- [Text shown]:
Mysql – Importing from CSV file, is crashing thesql server

csvimportMySQL

I am facing a problem with importing large data into single mysql table.
Basically I assume it is happening because limited machine resources but,
I am having troubles to proof it.

this is my CSV file information:

root@my:~# tail -n 1 /tmp/keys.csv 
ffff7771-e330-9d8e-6783-daf8a75fe4ef,7
root@my:~# wc -l /tmp/keys.csv 
162281544 /tmp/keys.csv

So basically I have 162,281,544 lines of

ffff7771-e330-9d8e-6783-daf8a75fe4ef,7

in my CSV and its file size is 6G

I need to import this table on a daily basis and to use it only for SELECT information by the KEY eg:

SELECT uuid_tags_codes FROM keys WHERE uuid = 'ffff7771-e330-9d8e-6783-daf8a75fe4ef';

I choose MyISAM as my table engine because I read that it should be better from selecting information.

CREATE TABLE `keys` (
  `uuid` varchar(60) NOT NULL,
  `uuid_tags_codes` int(11) NOT NULL,
  PRIMARY KEY (`uuid`)

- [Challenge 1]:
Reproduce, word for word, the part of the MySQL import post that opens with the words containing "So basically I" and closes with "from selecting information.".
- [Challenge 2]:
Translate this sentence from the MySQL import post into Spanish: "I am facing a problem with importing large data into single mysql table."

- [Given information]:
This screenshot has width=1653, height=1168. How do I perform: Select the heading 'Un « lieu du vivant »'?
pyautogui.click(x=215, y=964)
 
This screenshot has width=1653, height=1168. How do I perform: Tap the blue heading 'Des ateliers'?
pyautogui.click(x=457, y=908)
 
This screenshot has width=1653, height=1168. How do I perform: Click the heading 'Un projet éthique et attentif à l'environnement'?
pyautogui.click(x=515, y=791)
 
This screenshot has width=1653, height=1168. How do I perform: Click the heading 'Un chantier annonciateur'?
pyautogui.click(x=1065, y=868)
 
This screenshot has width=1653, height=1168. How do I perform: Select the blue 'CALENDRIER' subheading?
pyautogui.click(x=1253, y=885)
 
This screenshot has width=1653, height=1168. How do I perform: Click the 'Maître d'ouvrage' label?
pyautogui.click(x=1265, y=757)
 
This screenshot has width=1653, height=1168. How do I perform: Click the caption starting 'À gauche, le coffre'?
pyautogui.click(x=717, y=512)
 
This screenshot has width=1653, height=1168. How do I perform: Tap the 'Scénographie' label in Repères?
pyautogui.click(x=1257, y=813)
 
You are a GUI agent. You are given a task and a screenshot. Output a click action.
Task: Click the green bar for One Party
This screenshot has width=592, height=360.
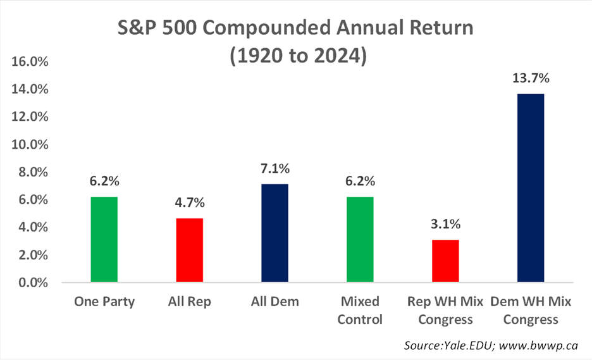[x=104, y=240]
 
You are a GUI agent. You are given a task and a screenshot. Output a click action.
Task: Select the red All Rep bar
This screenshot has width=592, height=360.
[x=190, y=250]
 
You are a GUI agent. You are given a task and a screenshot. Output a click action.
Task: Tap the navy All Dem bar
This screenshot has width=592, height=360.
[x=275, y=233]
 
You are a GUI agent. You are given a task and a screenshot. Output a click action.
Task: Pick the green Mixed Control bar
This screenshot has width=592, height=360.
[x=360, y=240]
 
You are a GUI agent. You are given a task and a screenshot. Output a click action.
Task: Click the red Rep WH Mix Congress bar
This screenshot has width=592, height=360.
[x=445, y=261]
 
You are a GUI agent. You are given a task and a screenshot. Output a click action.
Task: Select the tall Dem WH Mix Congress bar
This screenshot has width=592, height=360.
[x=531, y=188]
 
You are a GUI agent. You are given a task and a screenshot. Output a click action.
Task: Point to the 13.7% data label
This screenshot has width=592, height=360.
[x=531, y=78]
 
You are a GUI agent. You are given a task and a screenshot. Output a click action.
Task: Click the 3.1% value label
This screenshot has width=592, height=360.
[x=445, y=224]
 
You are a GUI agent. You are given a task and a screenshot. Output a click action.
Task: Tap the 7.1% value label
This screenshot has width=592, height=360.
[x=275, y=168]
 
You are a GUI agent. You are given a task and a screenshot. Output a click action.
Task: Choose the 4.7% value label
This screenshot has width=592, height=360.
[x=190, y=202]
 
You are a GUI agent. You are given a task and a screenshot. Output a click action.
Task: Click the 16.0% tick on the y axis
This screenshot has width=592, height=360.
[x=30, y=61]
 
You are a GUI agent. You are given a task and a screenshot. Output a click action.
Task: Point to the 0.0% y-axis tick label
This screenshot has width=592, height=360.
[x=34, y=283]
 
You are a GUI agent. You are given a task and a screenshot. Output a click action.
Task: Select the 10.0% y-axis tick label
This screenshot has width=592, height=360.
[x=30, y=144]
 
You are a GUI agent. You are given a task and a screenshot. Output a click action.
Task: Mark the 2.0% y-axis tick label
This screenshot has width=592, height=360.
[x=34, y=255]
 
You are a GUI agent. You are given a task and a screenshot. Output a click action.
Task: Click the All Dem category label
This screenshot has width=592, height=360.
[x=275, y=301]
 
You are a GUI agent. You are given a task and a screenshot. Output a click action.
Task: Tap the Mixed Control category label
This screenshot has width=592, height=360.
[x=360, y=310]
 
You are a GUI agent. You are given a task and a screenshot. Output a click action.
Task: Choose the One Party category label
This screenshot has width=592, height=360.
[x=104, y=302]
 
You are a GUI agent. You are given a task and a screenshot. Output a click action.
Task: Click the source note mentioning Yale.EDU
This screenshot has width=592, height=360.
[x=491, y=345]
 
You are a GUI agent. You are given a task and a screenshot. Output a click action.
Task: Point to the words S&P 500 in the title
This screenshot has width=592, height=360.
[x=157, y=28]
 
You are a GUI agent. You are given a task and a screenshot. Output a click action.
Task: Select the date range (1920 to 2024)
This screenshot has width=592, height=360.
[x=299, y=56]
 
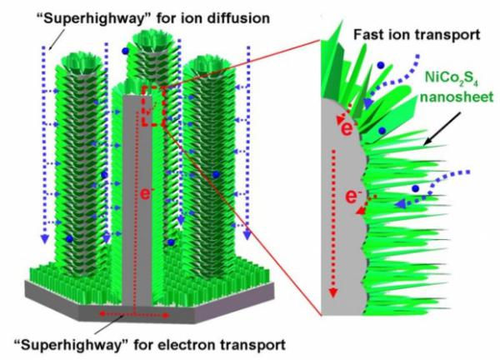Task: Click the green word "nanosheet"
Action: click(x=457, y=97)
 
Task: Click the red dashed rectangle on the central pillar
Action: click(x=153, y=106)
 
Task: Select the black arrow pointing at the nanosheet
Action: click(x=442, y=128)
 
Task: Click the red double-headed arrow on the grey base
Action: click(x=134, y=315)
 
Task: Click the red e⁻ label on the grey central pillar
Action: click(x=145, y=193)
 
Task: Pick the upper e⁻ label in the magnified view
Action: click(x=347, y=128)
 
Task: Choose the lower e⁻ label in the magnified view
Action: click(x=352, y=197)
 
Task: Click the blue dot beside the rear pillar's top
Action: click(x=126, y=51)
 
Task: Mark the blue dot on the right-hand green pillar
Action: click(x=216, y=174)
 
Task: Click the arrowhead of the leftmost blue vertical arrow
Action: click(x=45, y=238)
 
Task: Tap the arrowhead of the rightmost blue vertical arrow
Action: click(x=248, y=235)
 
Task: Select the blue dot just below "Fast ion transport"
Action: click(x=380, y=65)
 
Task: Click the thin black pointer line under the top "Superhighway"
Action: click(x=57, y=39)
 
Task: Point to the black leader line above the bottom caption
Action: click(x=109, y=325)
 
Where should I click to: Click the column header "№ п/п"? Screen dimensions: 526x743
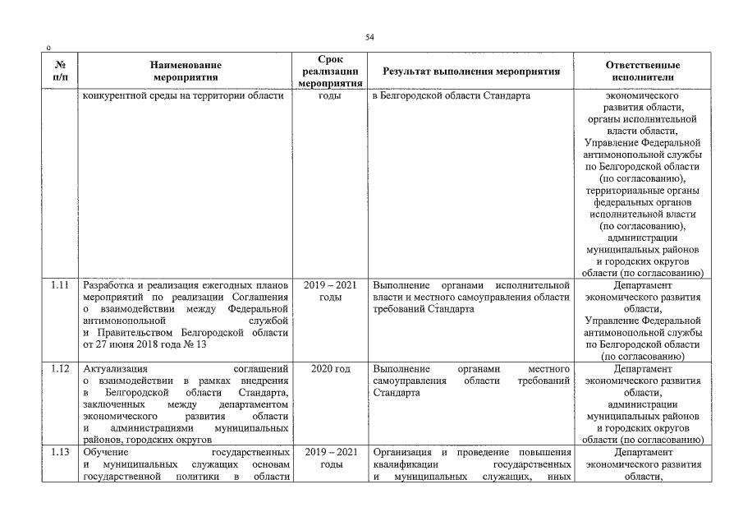[x=60, y=72]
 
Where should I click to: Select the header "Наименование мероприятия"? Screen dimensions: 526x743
[x=186, y=72]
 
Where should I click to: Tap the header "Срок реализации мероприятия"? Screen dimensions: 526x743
[x=329, y=72]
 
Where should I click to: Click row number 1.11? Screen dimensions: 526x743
[x=59, y=284]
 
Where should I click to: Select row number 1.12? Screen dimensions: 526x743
[x=59, y=369]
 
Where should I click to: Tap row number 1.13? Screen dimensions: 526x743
[x=59, y=453]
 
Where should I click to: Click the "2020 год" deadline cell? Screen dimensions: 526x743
[x=329, y=369]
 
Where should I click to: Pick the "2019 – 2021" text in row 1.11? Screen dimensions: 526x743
[x=329, y=284]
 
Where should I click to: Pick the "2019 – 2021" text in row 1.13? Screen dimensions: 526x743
[x=329, y=453]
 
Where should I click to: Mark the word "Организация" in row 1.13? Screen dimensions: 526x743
[x=403, y=453]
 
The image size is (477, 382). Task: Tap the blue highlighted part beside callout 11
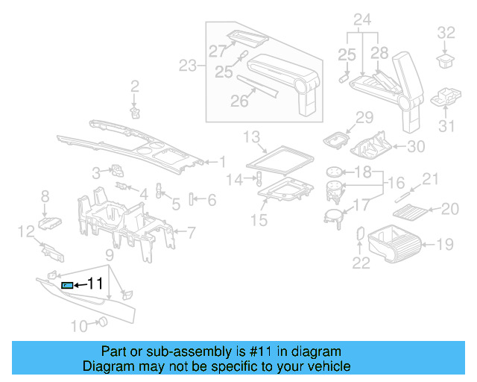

- [Complete response 1]:
So basically I have 162,281,544 lines of

ffff7771-e330-9d8e-6783-daf8a75fe4ef,7

in my CSV and its file size is 6G

I need to import this table on a daily basis and to use it only for SELECT information by the KEY eg:

SELECT uuid_tags_codes FROM keys WHERE uuid = 'ffff7771-e330-9d8e-6783-daf8a75fe4ef';

I choose MyISAM as my table engine because I read that it should be better from selecting information.

- [Complete response 2]:
Tengo un problema al importar una gran cantidad de datos en una única tabla de mysql.